*PROBLEM TO WORK ON*. Could you copy the records below exactly, leaving out any pictures?

** Opening DATA RECORDS block **

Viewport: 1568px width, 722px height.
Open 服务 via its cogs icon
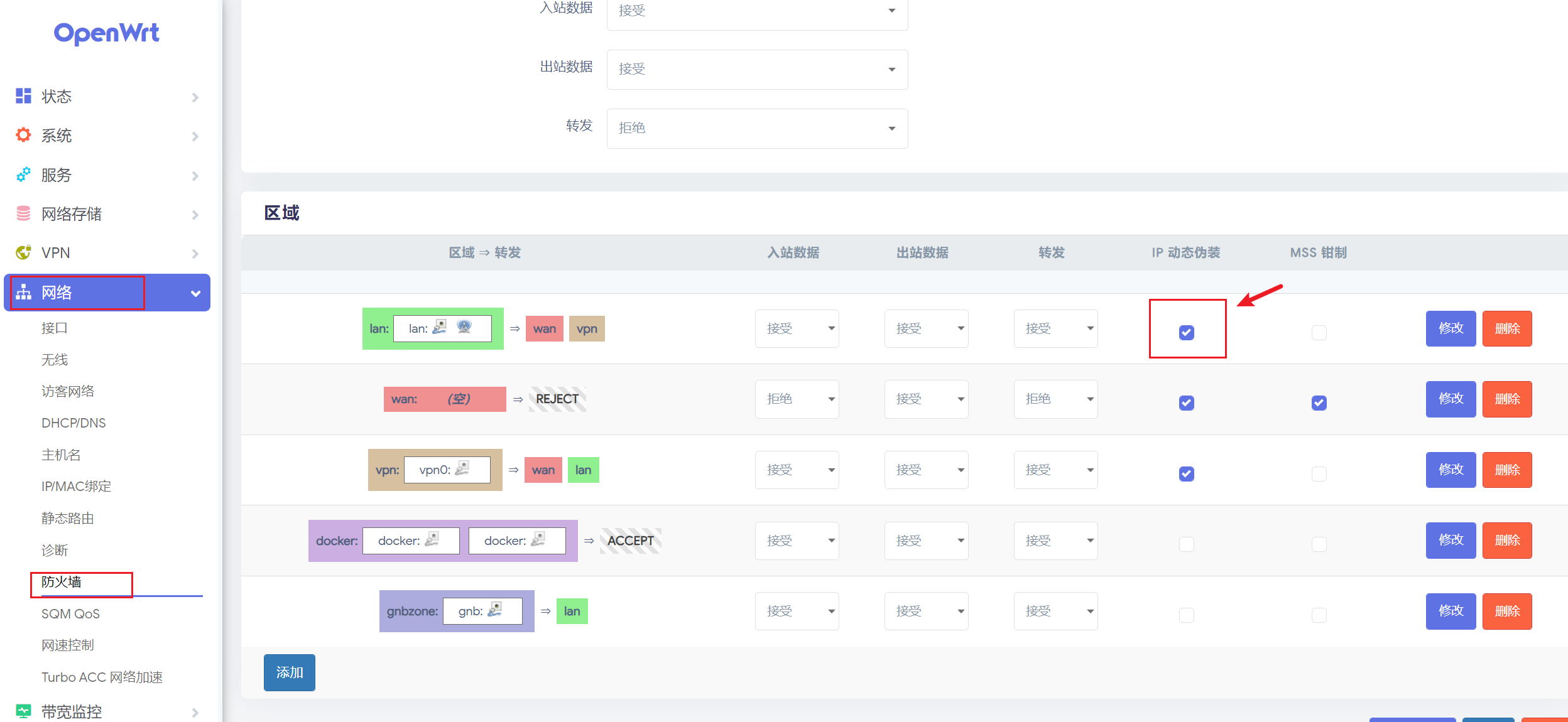23,175
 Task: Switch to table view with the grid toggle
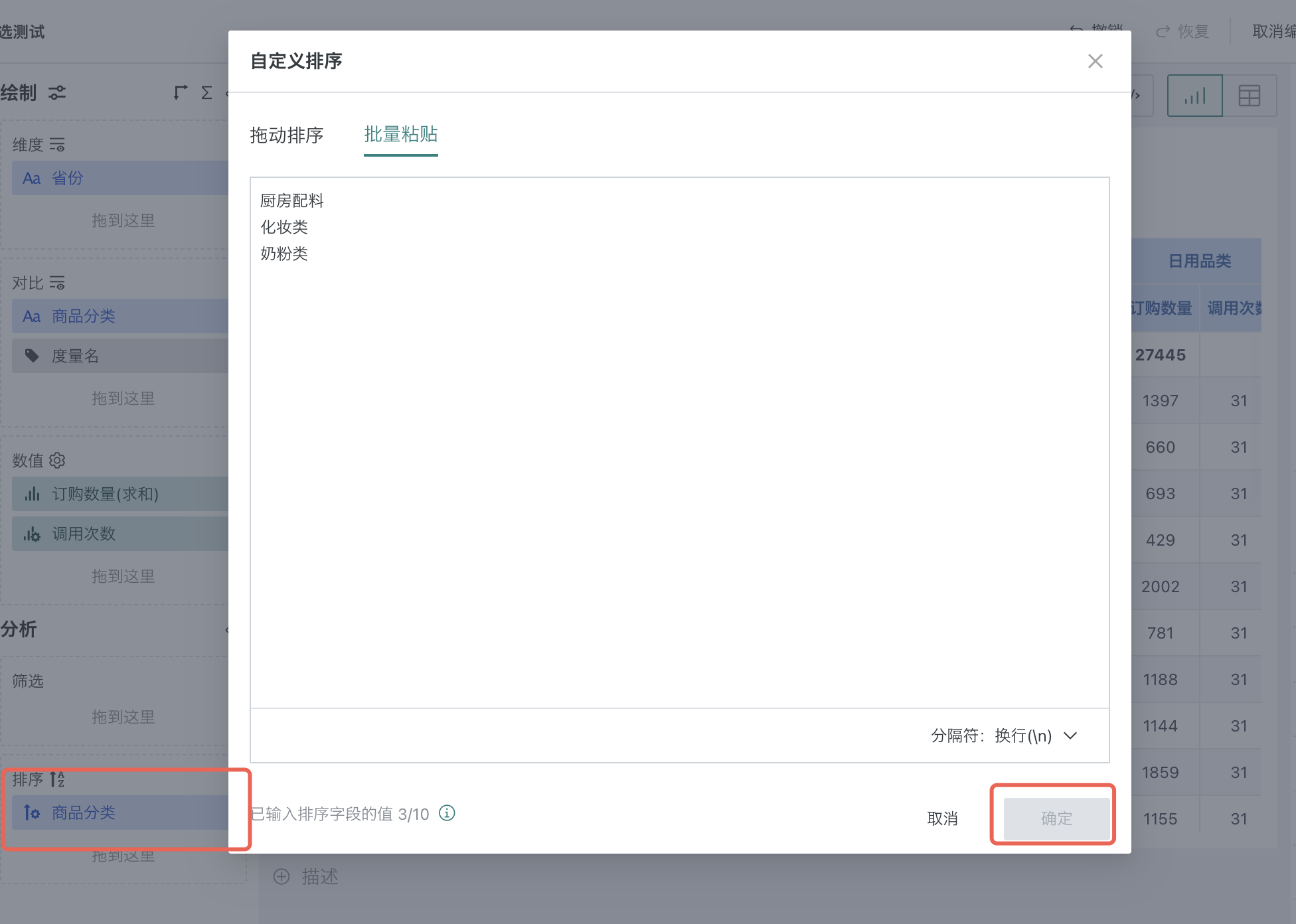click(x=1250, y=95)
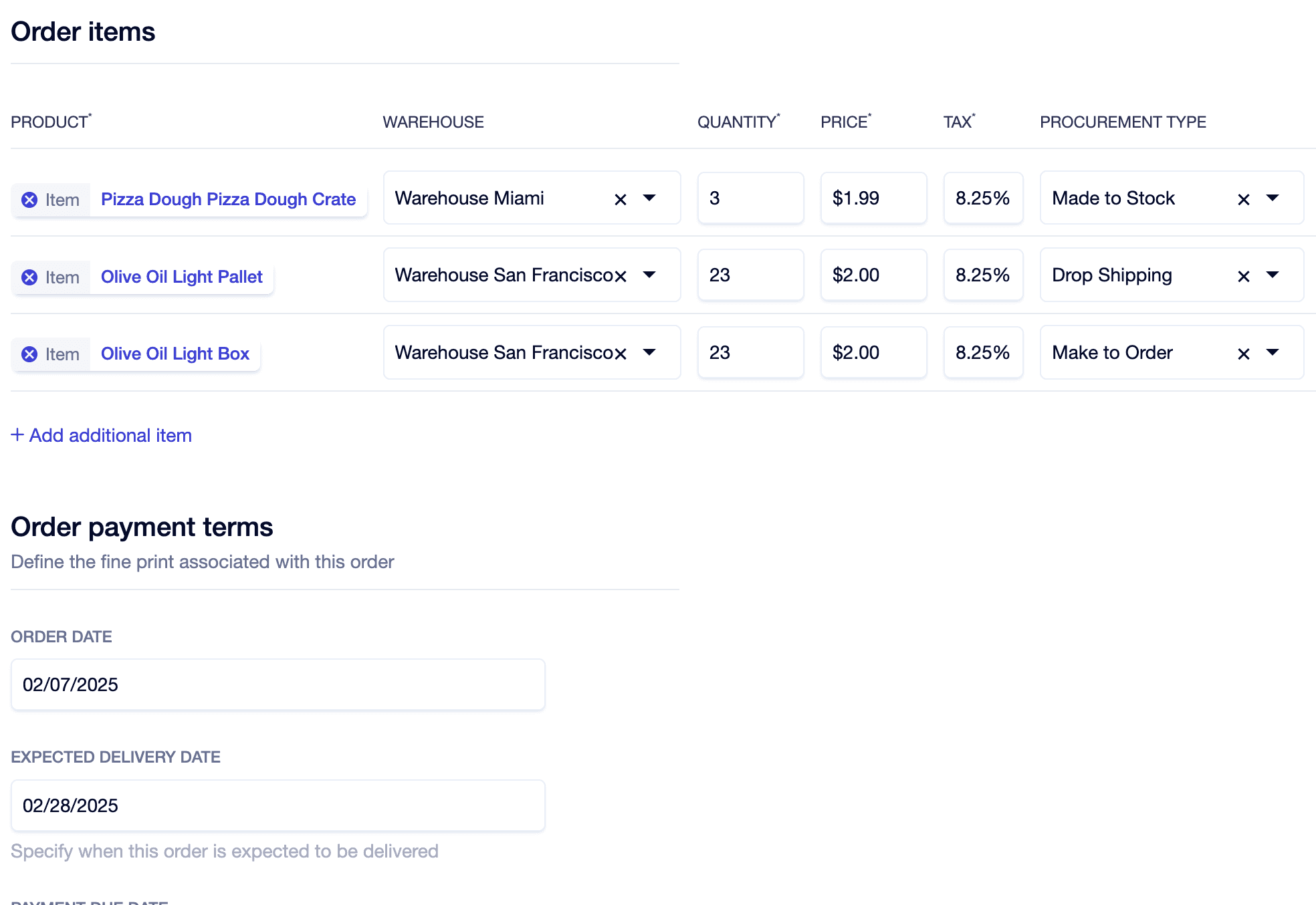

** Closing DATA RECORDS block **

*EXERCISE ANSWER*.
Viewport: 1568px width, 722px height.
Open 服务 via its cogs icon
23,175
 Task: Switch to table view with the grid toggle
click(x=1250, y=95)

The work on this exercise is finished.